-- Start Selected excerpt --

Locating these exoplanets among the statistically significant Super-Earth and mini-Neptune populations would not simply be a matter of determining their size. Other aspects such as mass, temperature, and atmospheric properties also need to be examined before a candidate can be confidently designated as Hycean. But most of all, astronomers will need to get a good look at these potential Hyceans to see if there are any indications of biosignatures.
“It’s exciting that habitable conditions could exist on planets so different from Earth,” said Anjali Piette. Also exciting is the fact that the potential Hycean biosignatures that Dr. Madhusudhan and his team identified will be easier to detect using spectroscopic observations. Their larger sizes, higher temperatures, and hydrogen-rich atmospheres mean that any atmospheric signatures will be much more detectable than they would be with Earth-like planets. Said Madhusudhan:
“A biosignature detection would transform our understanding of life in the universe. We need to be open about where we expect to find life and what form that life could take, as nature continues to surprise us in often unimaginable ways.”
Other possible biosignatures include organic compounds like methyl chloride and dimethyl sulfide, which are less abundant on Earth but could be indicators of life on planets with hydrogen-rich atmospheres and low amounts of oxygen or ozone. Again, this is consistent with the “low hanging fruit” approach, where we search for biomarkers required for or produced by life as we know it.

-- End Selected excerpt --
-- Start Provided material --

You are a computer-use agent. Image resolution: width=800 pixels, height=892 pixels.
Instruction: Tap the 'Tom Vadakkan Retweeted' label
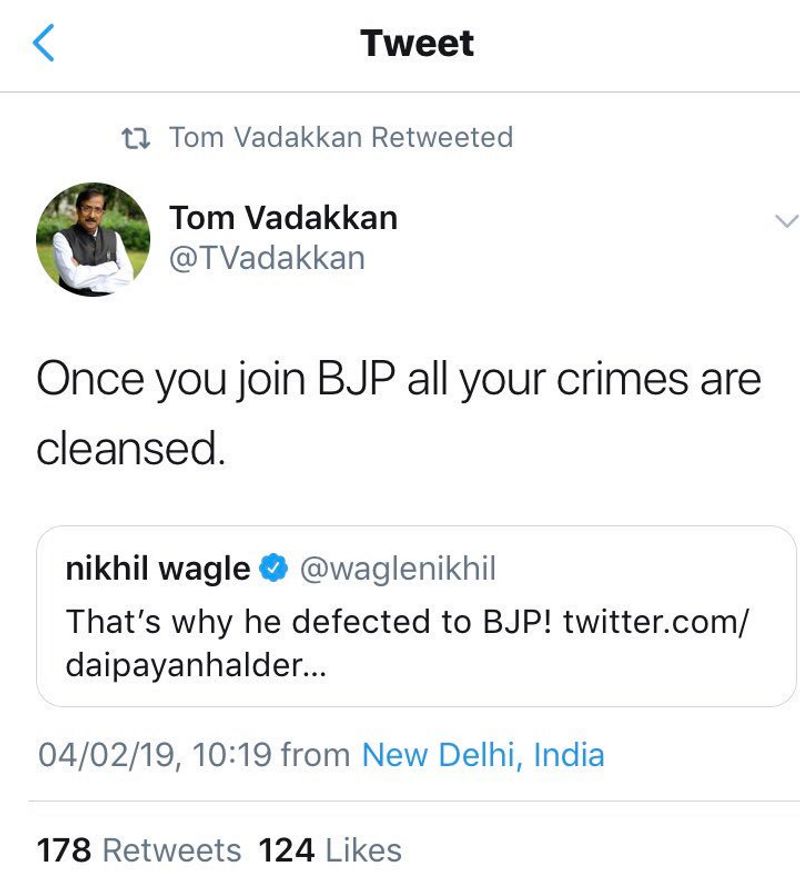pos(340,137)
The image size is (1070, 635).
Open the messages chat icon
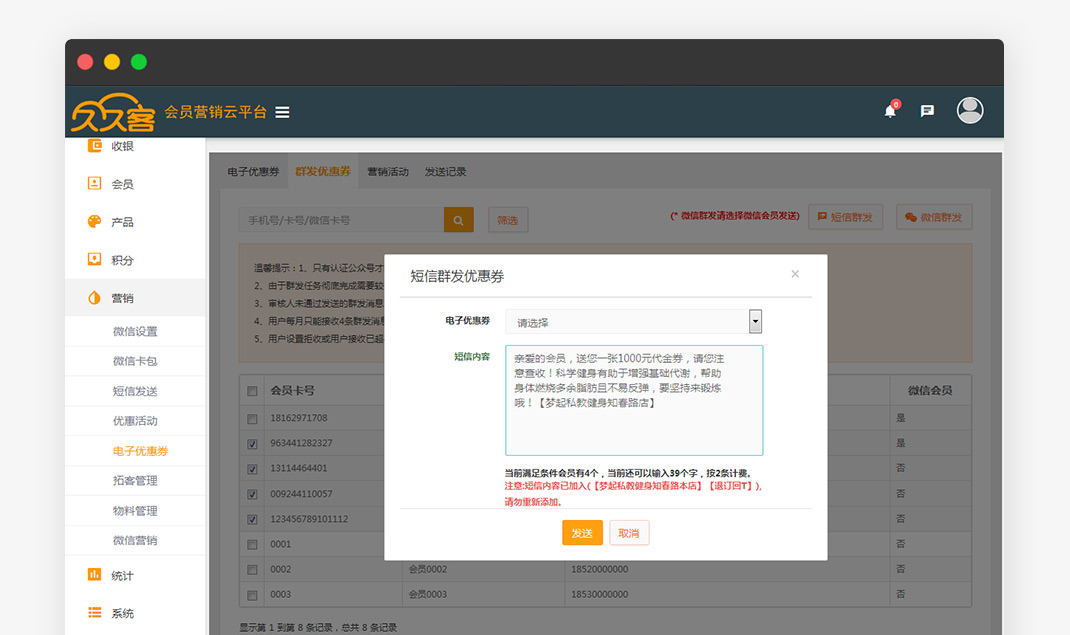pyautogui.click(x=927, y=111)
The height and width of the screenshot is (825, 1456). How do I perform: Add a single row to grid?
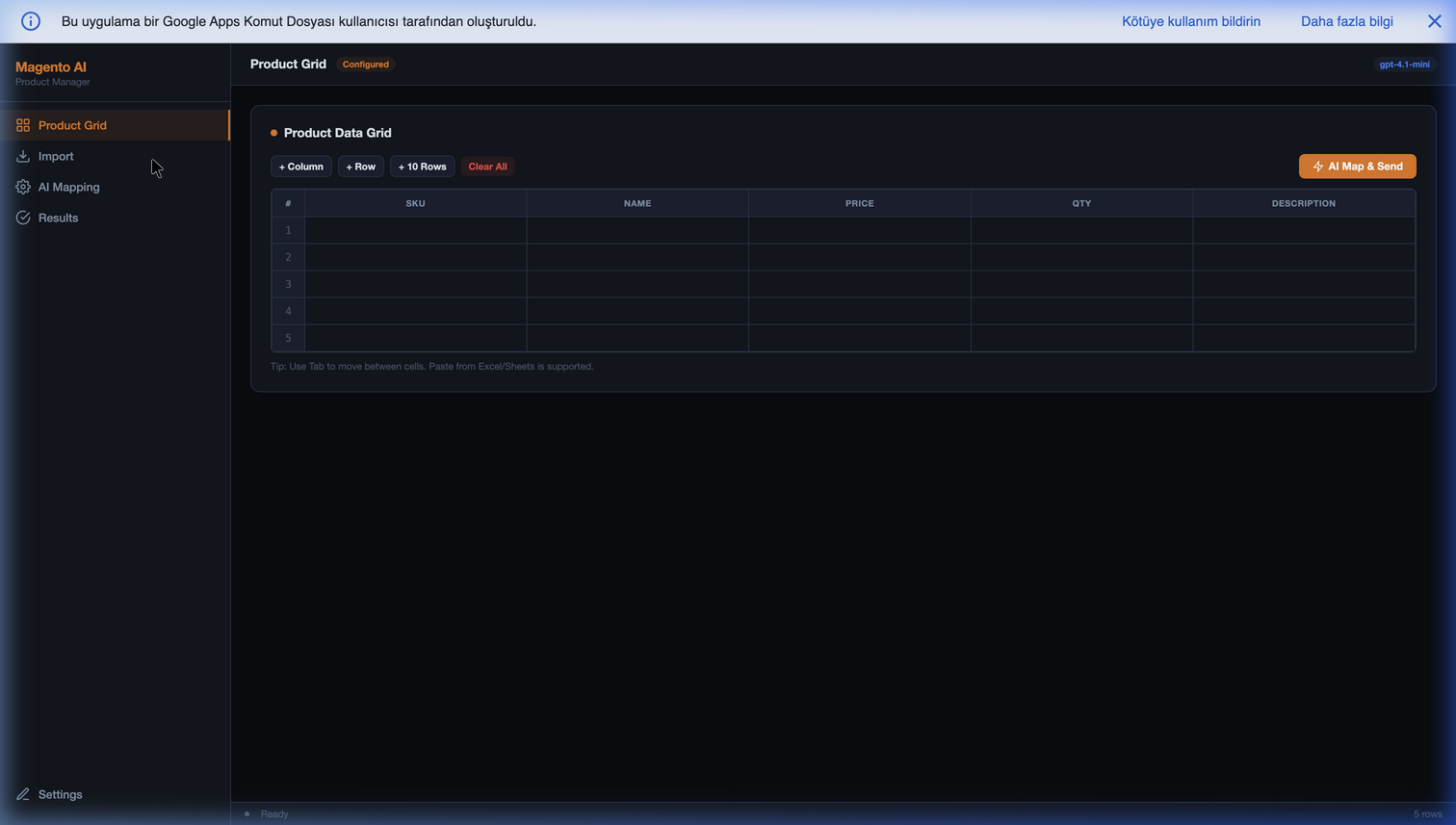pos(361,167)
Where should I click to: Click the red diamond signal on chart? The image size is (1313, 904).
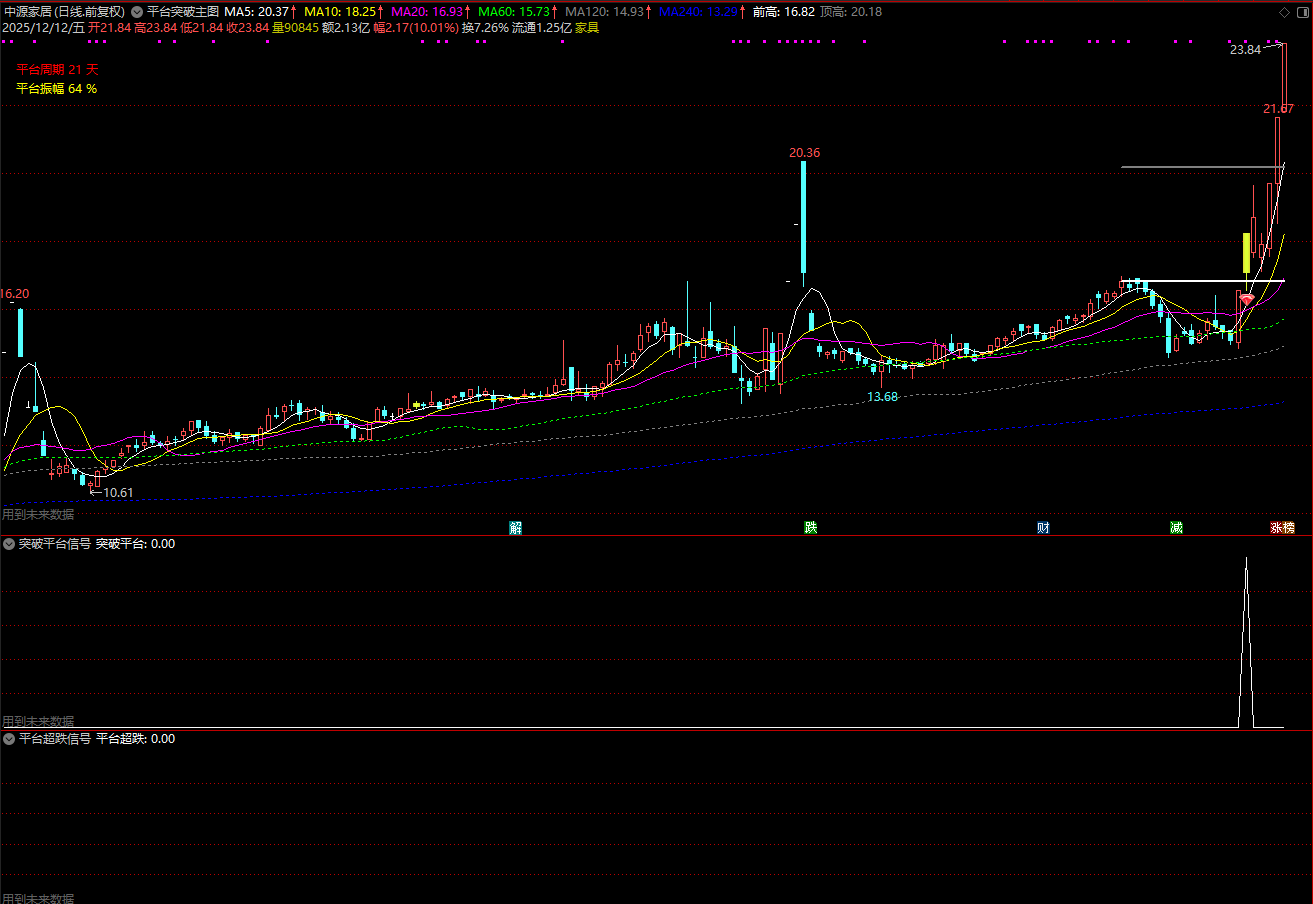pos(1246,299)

-- End Provided material --
-- Start Provided material --

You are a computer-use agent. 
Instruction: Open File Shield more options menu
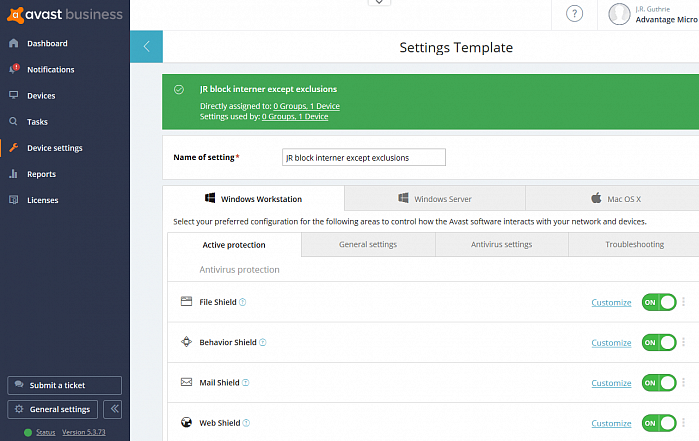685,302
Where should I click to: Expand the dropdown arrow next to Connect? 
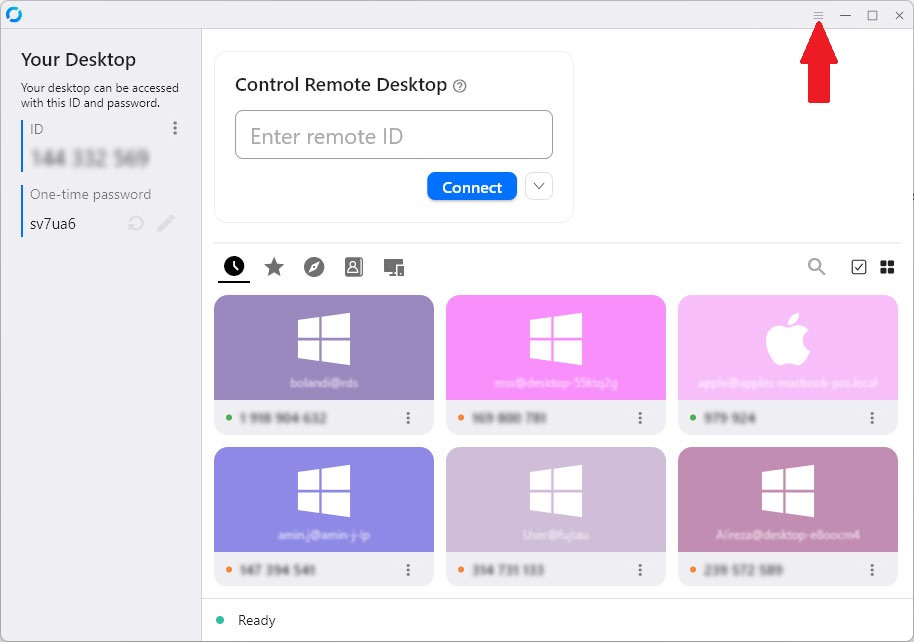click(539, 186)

-- End Provided material --
-- Start Provided material --

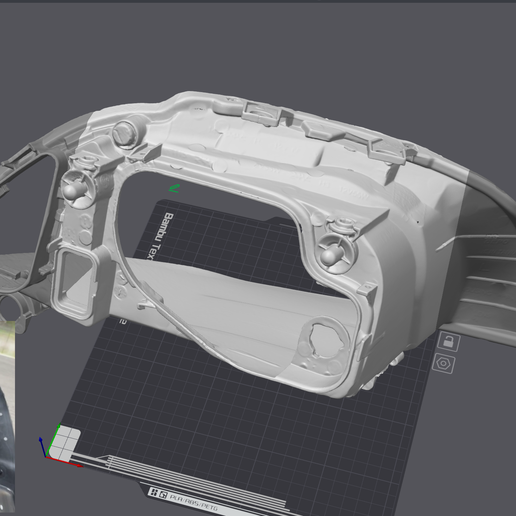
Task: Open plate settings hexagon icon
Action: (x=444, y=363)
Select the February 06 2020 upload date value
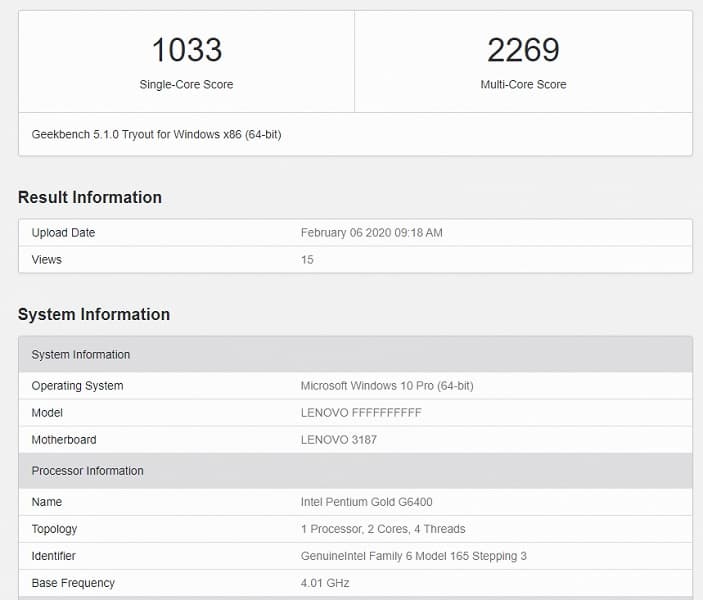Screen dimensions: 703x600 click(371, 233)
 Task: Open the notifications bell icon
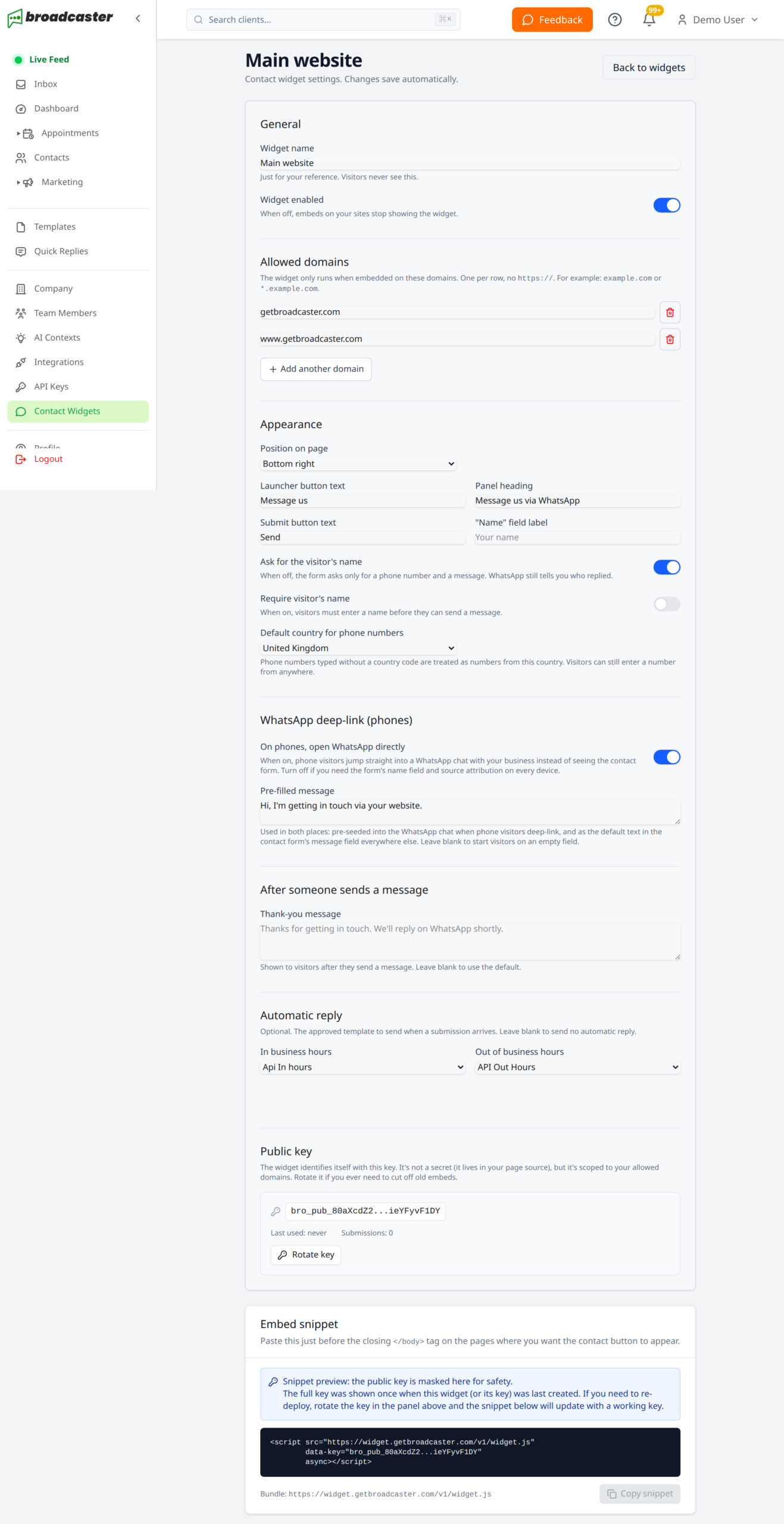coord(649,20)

-- End Provided material --

▸ What you will do:
• 1. In the passage on Hycean planets, which two organic compounds are named as other possible biosignatures?
• 2. Reproduce the passage on Hycean planets from "Other possible biosignatures" up to and including "we know it.".

▸ Outputs in order:
• 1. Methyl chloride and dimethyl sulfide.

• 2.
Other possible biosignatures include organic compounds like methyl chloride and dimethyl sulfide, which are less abundant on Earth but could be indicators of life on planets with hydrogen-rich atmospheres and low amounts of oxygen or ozone. Again, this is consistent with the “low hanging fruit” approach, where we search for biomarkers required for or produced by life as we know it.